La mortalidad catastrófica hacía desaparecer altos porcentajes de la población, llegando en algún


caso hasta la cuarta parte de esta, un tercio o incluso más, aunque habría que contar a demás a
quienes huían de forma temporal o definitivamente. Se considera que la epidemia de la peste
iniciada en 1348 eliminó, en menos de 3 años, a 25 millones de personas en Europa, que en esa
época contaba con una población de a penas 80 millones de personas y, aún rebrotaría en diversas
zonas durante los años siguientes. Tales desastres provocaban la desorganización del sistema
productivo, con las consiguientes consecuencias a corto y medio plazo, causando una muesca
característica sobre la pirámide de edades, al incidir especialmente sobre lactantes, niños y
adolescentes.

La repetición de las malas cosechas delibitaba unos organismos que, en muchas ocasiones, solían
estar mal alimentados, haciéndolos más propicios a la enfermedad y el contagio. De forma inversa,
se reducía la capacidad de la población para el trabajo, incrementando las posibilidades de que la
cosecha fuera peor de lo que hubiera podido esperarse. Además de la mortalidad y los daños que
provocaba a las personas, la guerra tenía un efecto demoledor en la actividad económica de las
zonas a las que afectava de forma más inmediata: reducción de la mano de obra por los
reclutamientos, paso y alojamientos de los ejércitos, interrupción del cultivo, destrucción de los
campos cultivados, requisas,… Al propio tiempo, su incidencia negativa sobre la higiene facilitaba la
aparición y difusión de enfermedades contagiosas.

La reacción frente a los contagios contra la peste se repetía de forma sistemática.
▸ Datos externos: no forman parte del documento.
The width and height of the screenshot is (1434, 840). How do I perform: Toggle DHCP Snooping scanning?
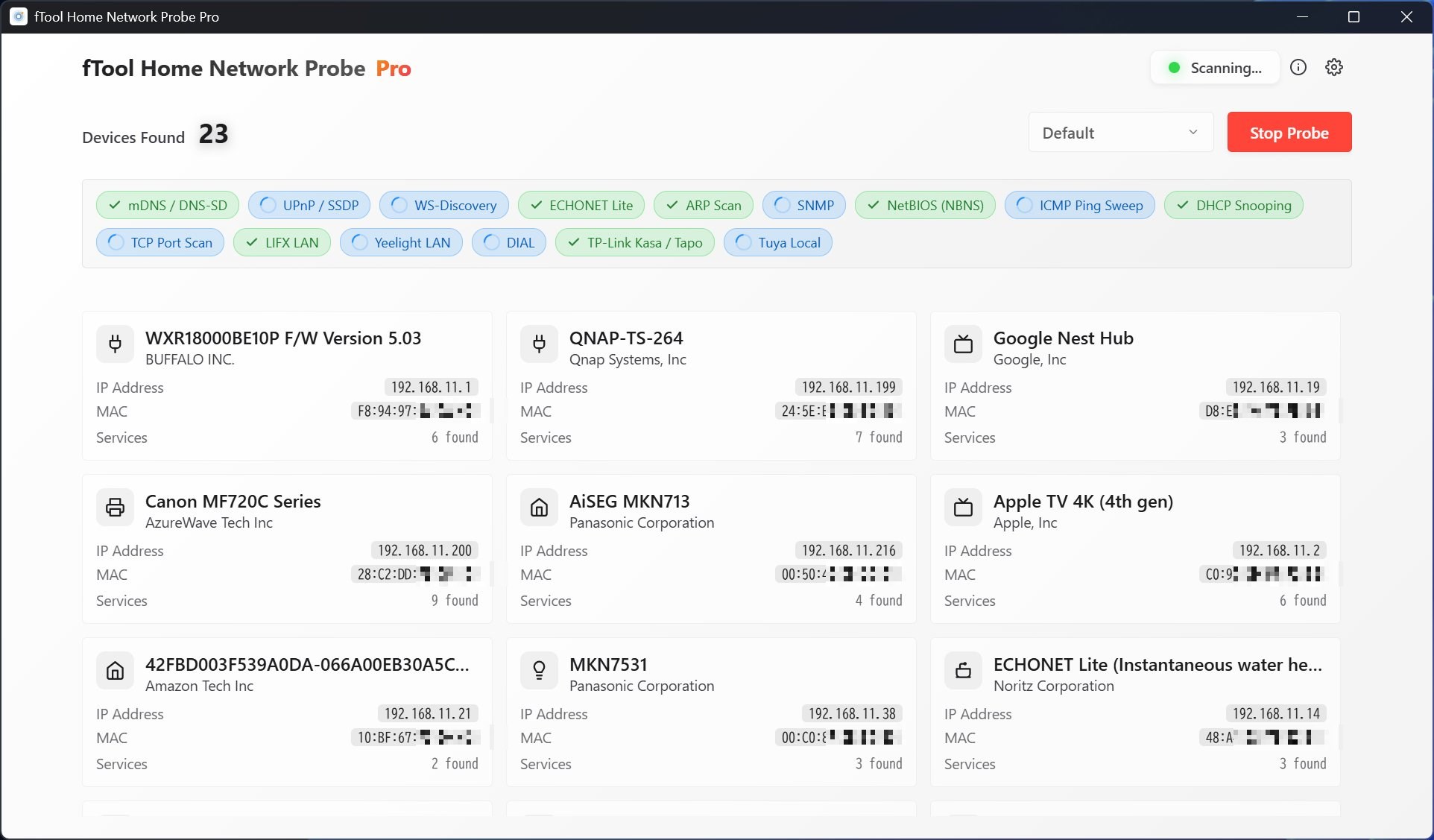(1234, 205)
La medicina
carecía de remedios y algunos de los que se proponían eran ineficaces e incluso nocivos para la vida.
Entre ellos la tracia magna, que admitía componentes tan extraños como la mirra o la carne de
vívora hembra, formando parte de rituales esotéricos. Otras pócimas del estilo eran el llamado
vinagre de los cuatro ladrones o la piedra bezoar. La mejor defensa era huir, cosa que pocos
lograban, pues se establecieron rápidamente rígidos cordones sanitarios. Las ventanas y puertas de
las casas de los afectados se clausuraban, condenando a veces a la muerte a personas sanas que se
hallaban en su interior, desapareciendo en ocasiones familias enteras. Se hacían hogueras para
quemar a los muertos y sus ropas, junto a otras para quemar productos que se pensaba que
purificarían el aire, al tiempo que se incrementaba la advocacion a los santos protectores, como san
Roque o san Sebastián, y se excitaba el odio contra minorías y extanjeros, a quienes se solía acusar
de envenenar el agua o el aire. La idea del aislamiento era la única acertada y eficaz, y es gracias a
ese aislamiento que se logró, al menos, frenar su expansión.